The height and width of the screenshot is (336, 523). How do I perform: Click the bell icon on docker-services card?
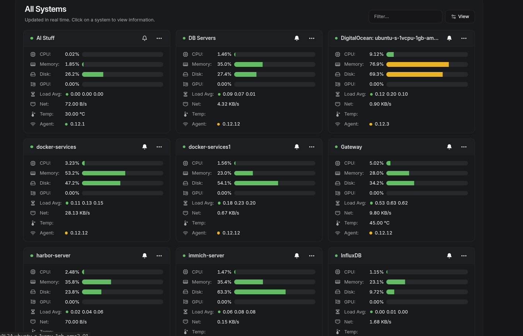[145, 147]

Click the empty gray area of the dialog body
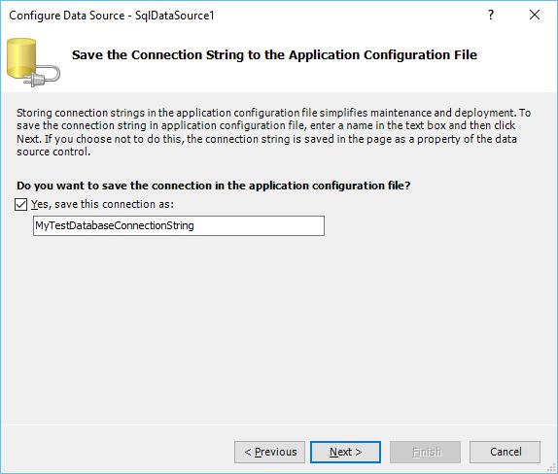[x=279, y=327]
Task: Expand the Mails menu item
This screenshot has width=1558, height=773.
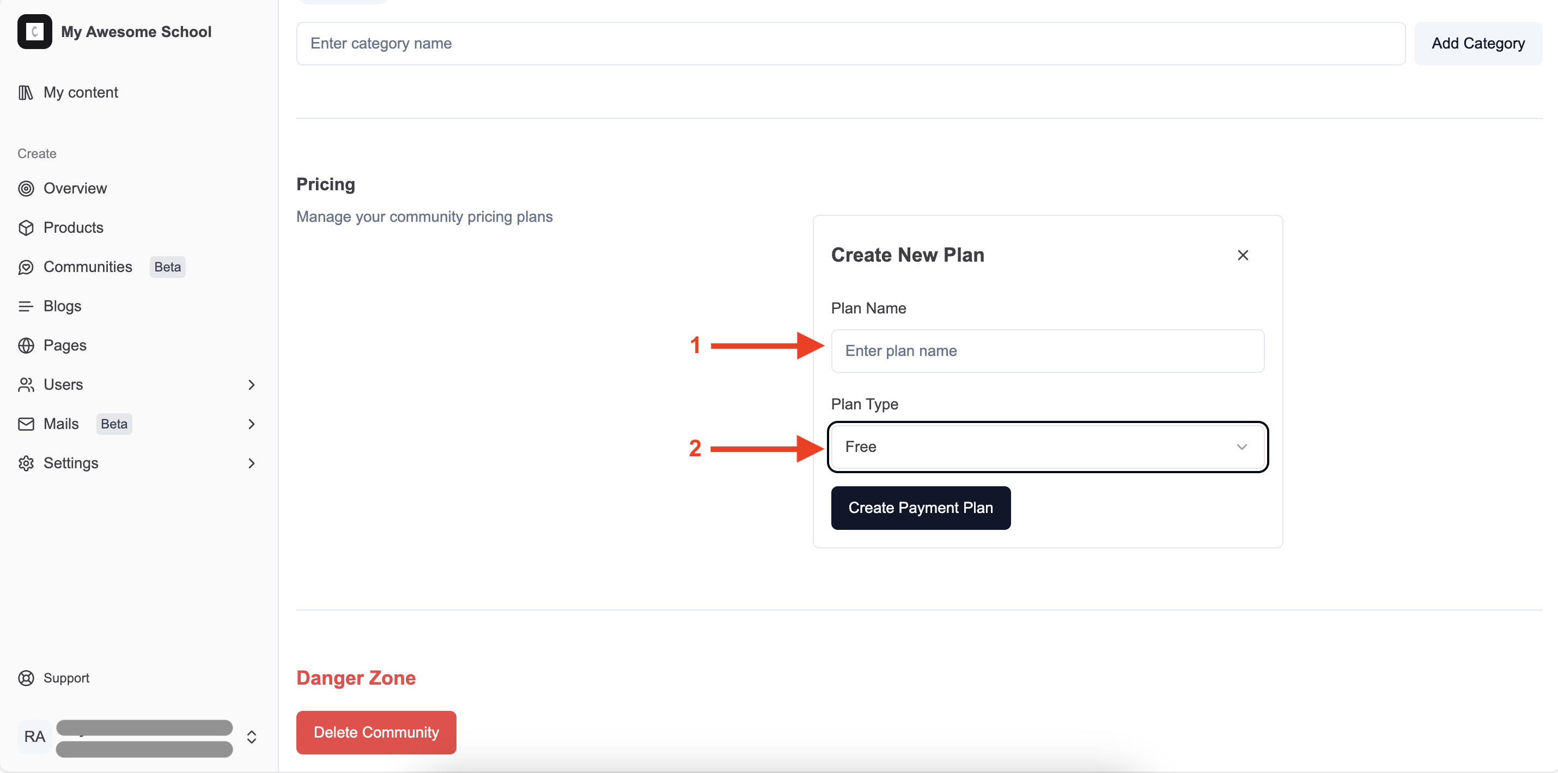Action: point(251,423)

= = = =

*ASSIGNED TASK*. Give back all of the entries verbatim, but without pictures.

*ANSWER FOR THIS EXERCISE*.
The height and width of the screenshot is (336, 523). How do I perform: Click the bell icon on docker-services card?
[145, 147]

Click the empty gray area of the dialog body
[x=279, y=327]
Task: Expand the Mails menu item
This screenshot has width=1558, height=773.
Action: point(251,423)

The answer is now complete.